What are the benefits of multigenerational living?

A few generations ago, those in their later years would typically expect to move in with their children. This was how things were done and it was quite normal to have more than one generation living under one roof. That sense of community helped to stave off loneliness and isolation that many people struggle with in today’s society. It was also good for the younger generation, such as the family’s children, as it demonstrated that intergenerational housing could and did work.

But the situation has changed over the last few years, as the old multigenerational living trend is re-emerging. Young people who are joining the workforce are finding it harder to obtain reasonably affordable housing. They are staying in their parents’ home or even moving in with grandparents as an alternative expensive housing and massive commutes to work. According to the Resolution Foundation, 20% of 25 to 34-year-olds live with their parents, and approximately 1.8 million British homes are comprised of more than one generation.

The trend is catching on. Manisha Patel, a senior partner with PRP Architects and a design advocate for the mayor of London, is passionate about multigenerational living. She has designed such a scheme for a new neighbourhood being built near the Olympic velodrome in Queen Elizabeth Park, east London. Other projects are in the pipeline in areas including Slough, Truro and Cambridge. The houses themselves are designed to be fit for multigenerational use. For example, one is a three-storey townhouse with a separate two-storey annexe connected by a courtyard, each with their own front door. This contrasts with the more makeshift approach to multigenerational living that sees a complete loss of independence, as people move into poorly laid-out loft conversions and extensions.

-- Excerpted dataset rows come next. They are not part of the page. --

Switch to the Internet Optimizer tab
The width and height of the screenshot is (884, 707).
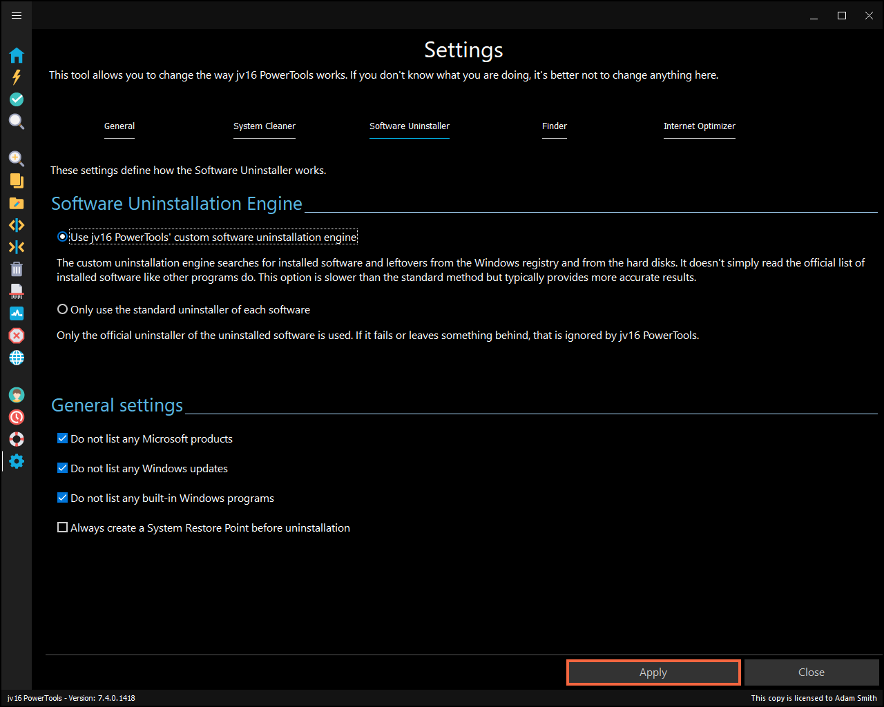click(699, 126)
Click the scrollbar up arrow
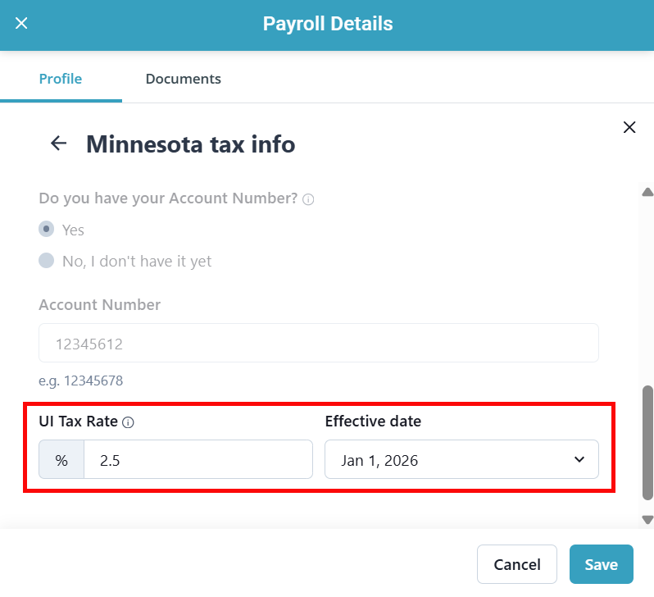This screenshot has width=654, height=597. point(647,193)
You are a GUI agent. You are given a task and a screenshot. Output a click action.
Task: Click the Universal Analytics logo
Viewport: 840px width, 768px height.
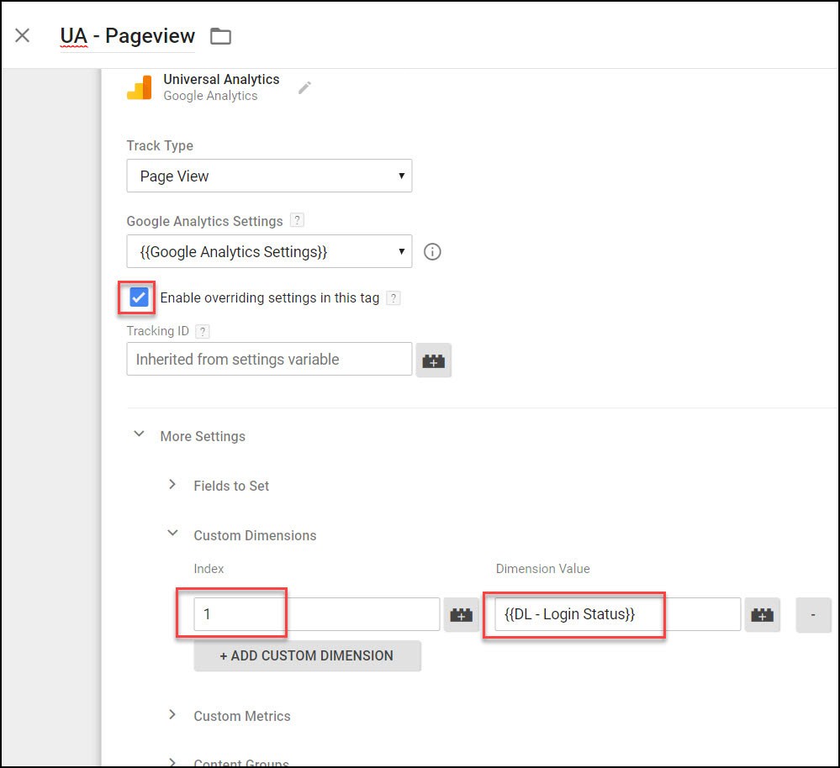click(x=140, y=87)
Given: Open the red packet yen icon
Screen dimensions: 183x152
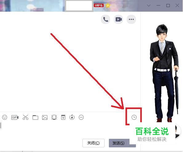Looking at the screenshot, I should point(63,117).
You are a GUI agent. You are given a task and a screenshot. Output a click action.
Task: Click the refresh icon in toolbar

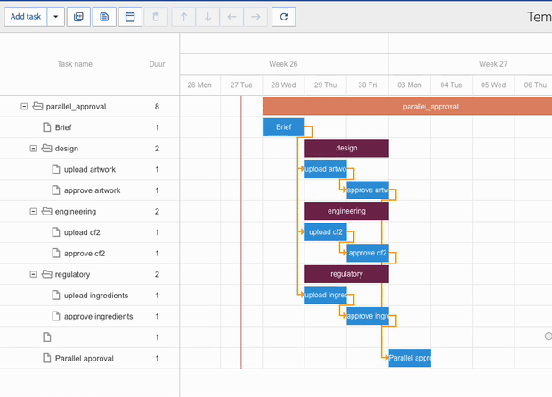[283, 17]
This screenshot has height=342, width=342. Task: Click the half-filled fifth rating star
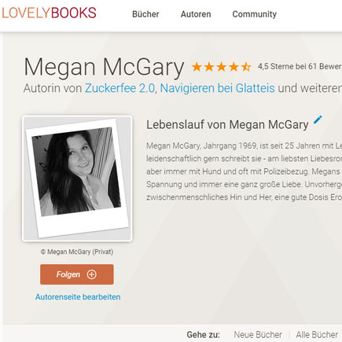tap(246, 67)
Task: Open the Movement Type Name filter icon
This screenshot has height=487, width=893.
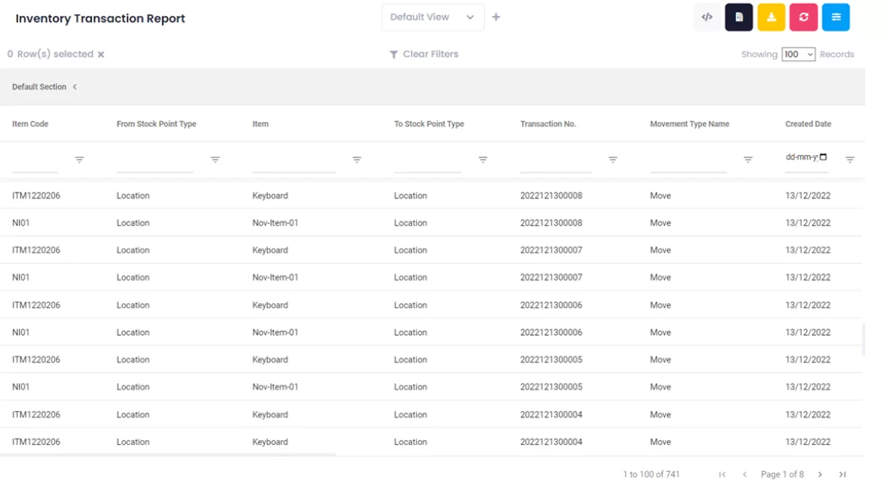Action: pyautogui.click(x=747, y=160)
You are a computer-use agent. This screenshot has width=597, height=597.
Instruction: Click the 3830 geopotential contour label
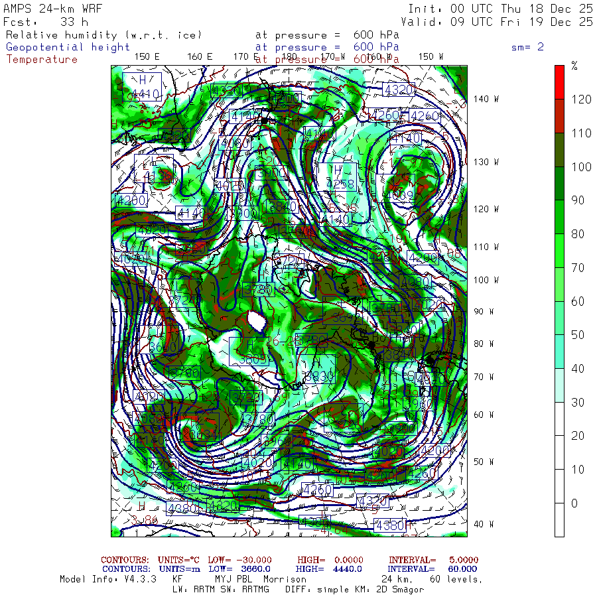318,377
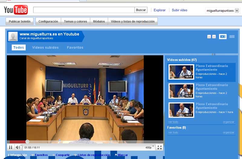Open the Subir vídeo link

pos(179,10)
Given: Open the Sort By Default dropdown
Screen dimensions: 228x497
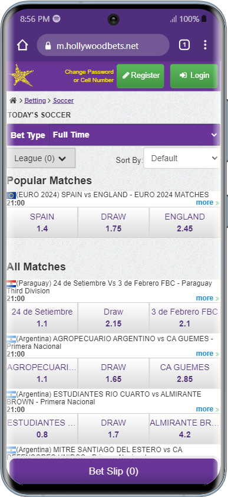Looking at the screenshot, I should pos(182,158).
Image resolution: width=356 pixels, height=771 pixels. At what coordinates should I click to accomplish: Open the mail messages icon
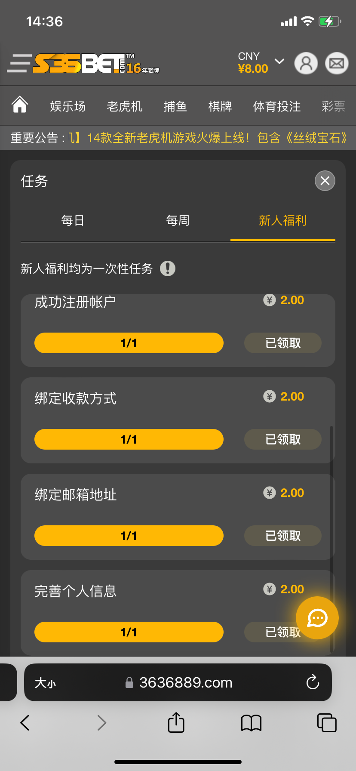click(x=336, y=63)
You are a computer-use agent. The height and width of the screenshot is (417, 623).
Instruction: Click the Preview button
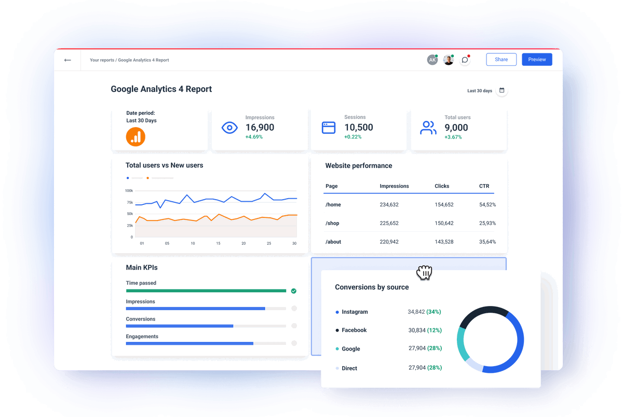click(537, 59)
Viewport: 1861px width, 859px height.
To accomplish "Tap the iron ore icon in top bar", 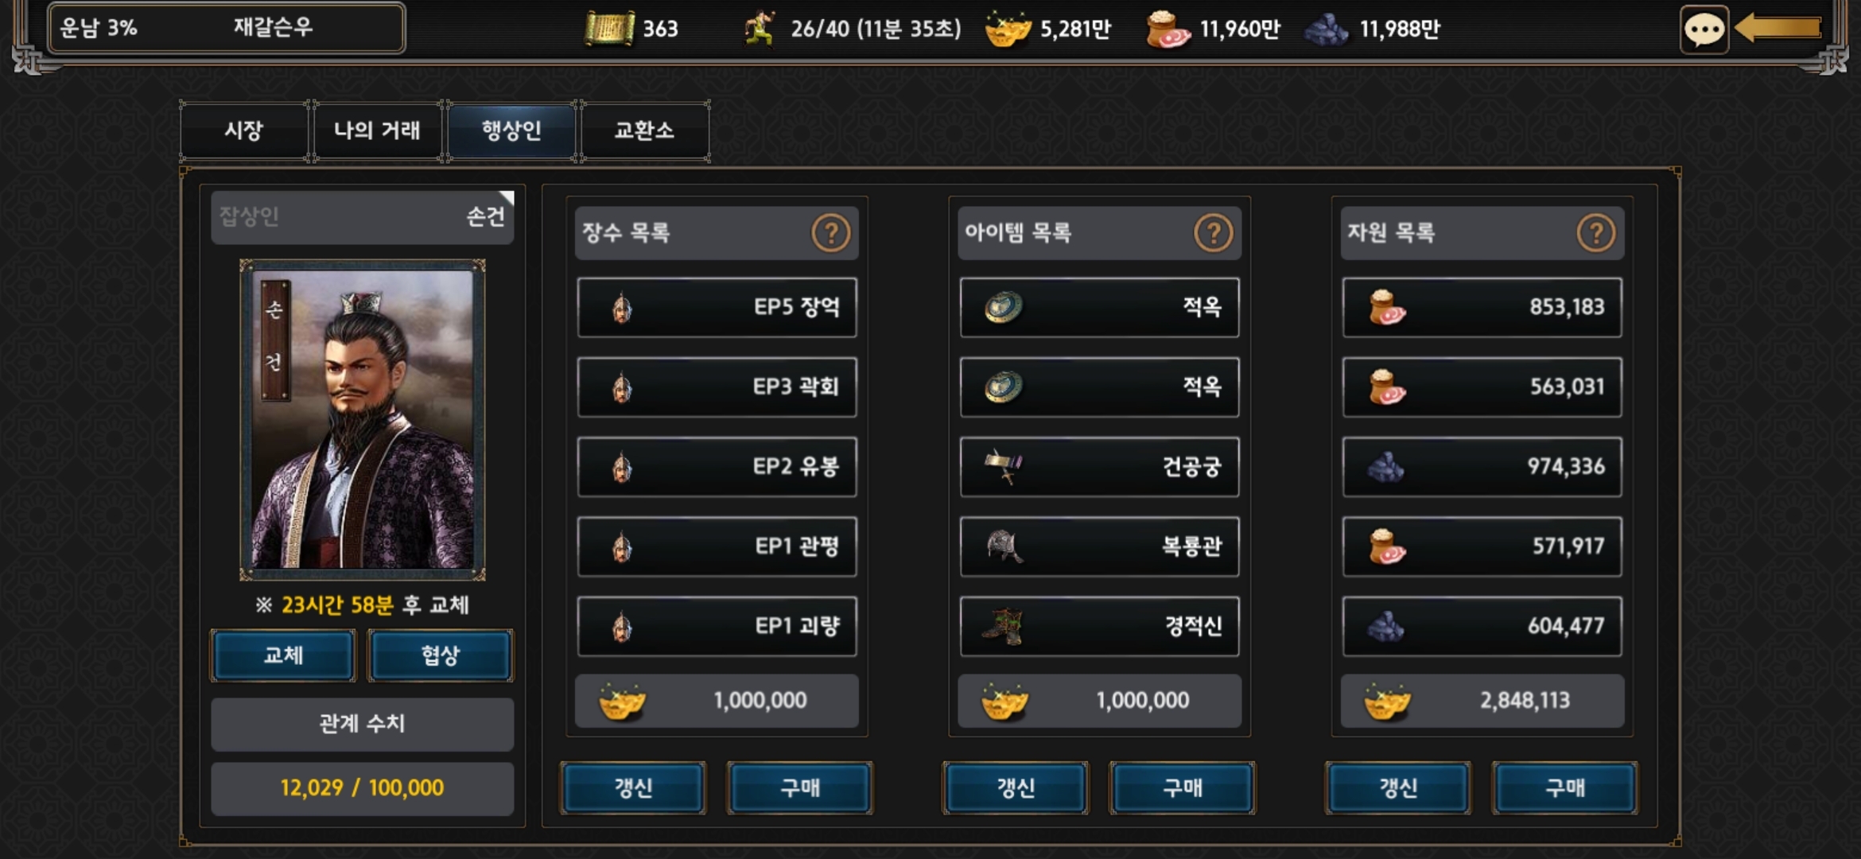I will 1327,29.
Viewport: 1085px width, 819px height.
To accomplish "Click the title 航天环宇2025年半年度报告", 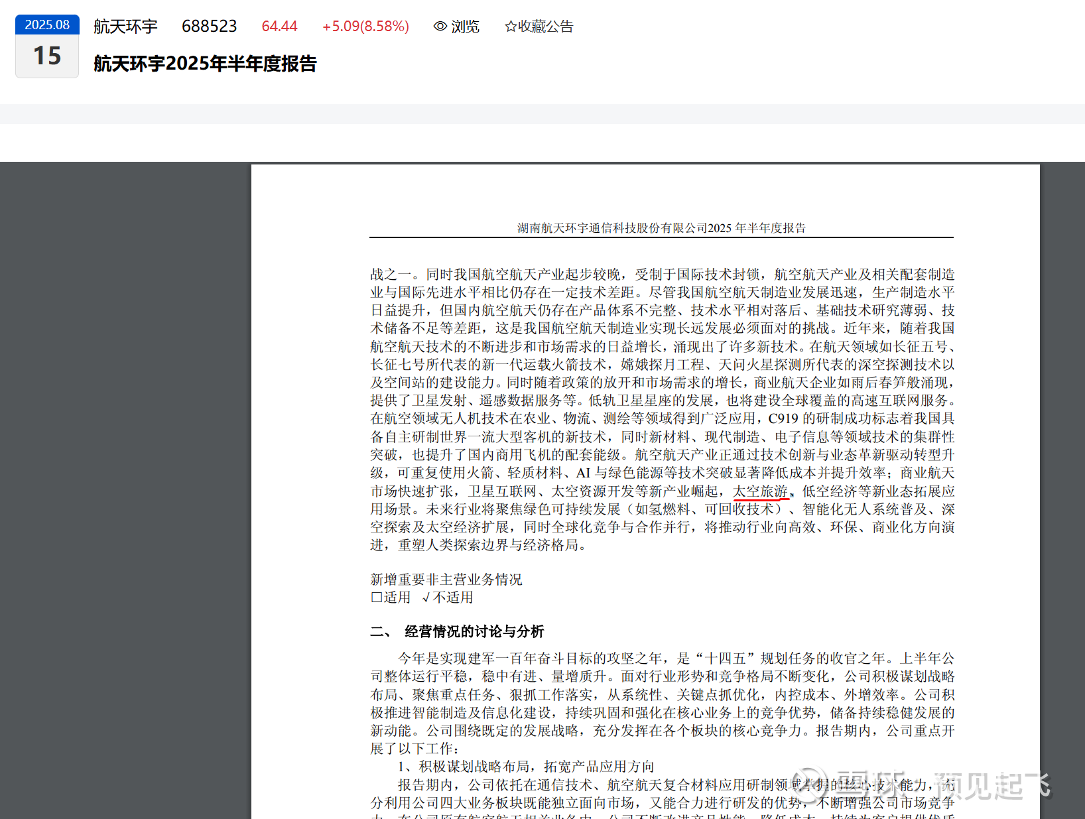I will (205, 64).
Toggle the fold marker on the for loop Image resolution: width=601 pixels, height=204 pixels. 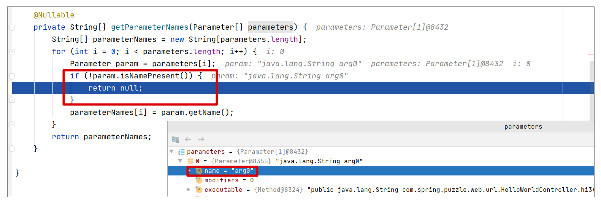[x=12, y=52]
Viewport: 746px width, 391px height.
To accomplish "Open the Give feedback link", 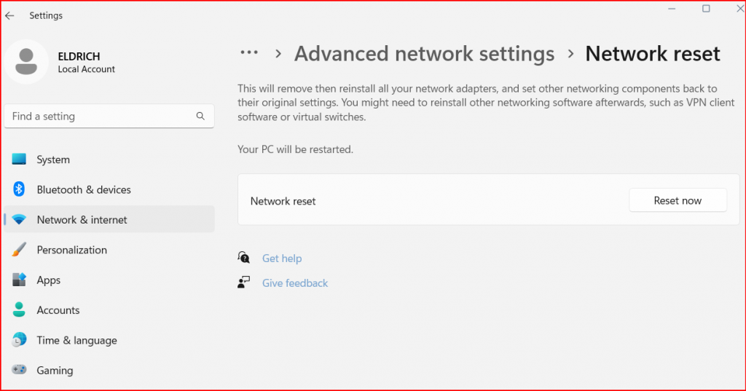I will [295, 283].
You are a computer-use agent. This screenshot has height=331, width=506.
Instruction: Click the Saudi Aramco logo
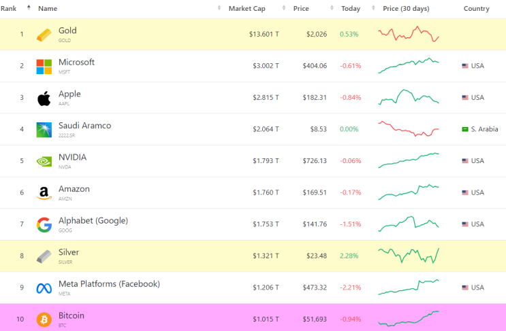point(44,129)
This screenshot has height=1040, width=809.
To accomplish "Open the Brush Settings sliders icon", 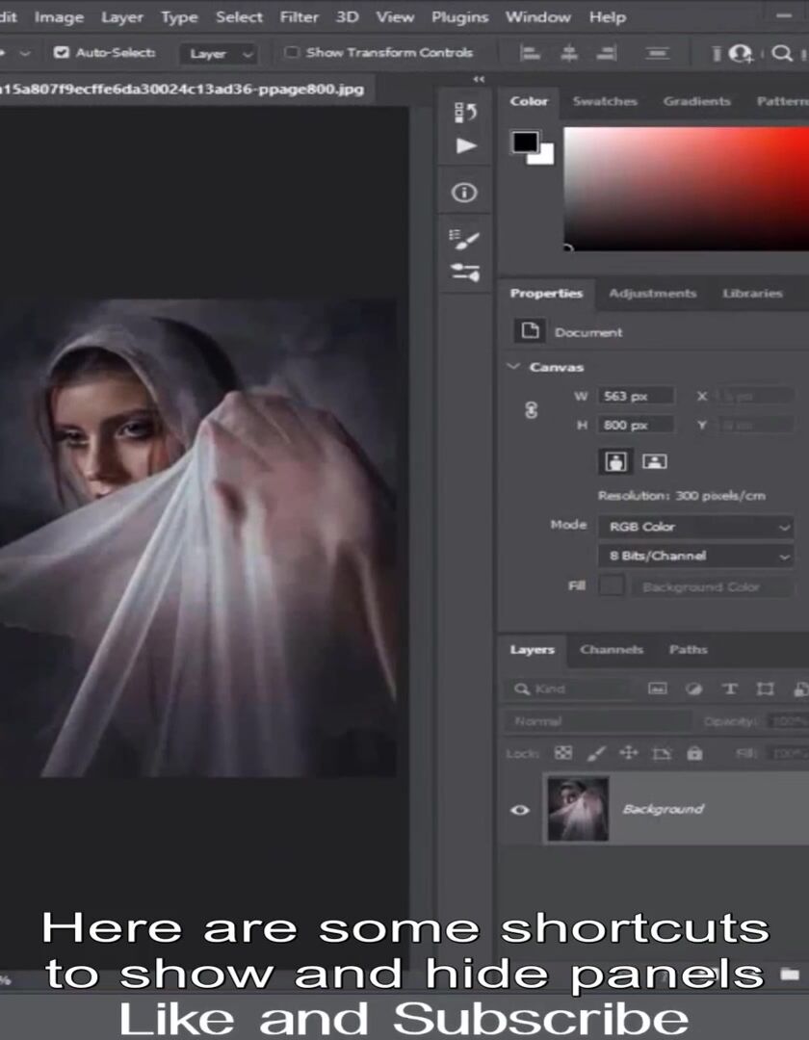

A structured approach such as this allows multigenerational living to be thought through properly. As we age we may require a ground floor space rather than one up the stairs to call their own, and those in their early 20s might enjoy a separate space as well. This can sometimes mean moving or modifying a home to fit the needs of all. There must also be a consideration for personal space.

Living in a community can help to combat loneliness which many people in their third age may otherwise experience when living alone. It also prevents the isolation which can occur when someone in their later life is less able to get out and do things as they once did. Younger generations may benefit from more affordable housing, while older generations will benefit from having people around who might help them with the things which are now more difficult to do.

Clearly there are many benefits to living with more than one generation for many different sections of society. Maybe it is time we rediscovered the benefits of multigenerational living.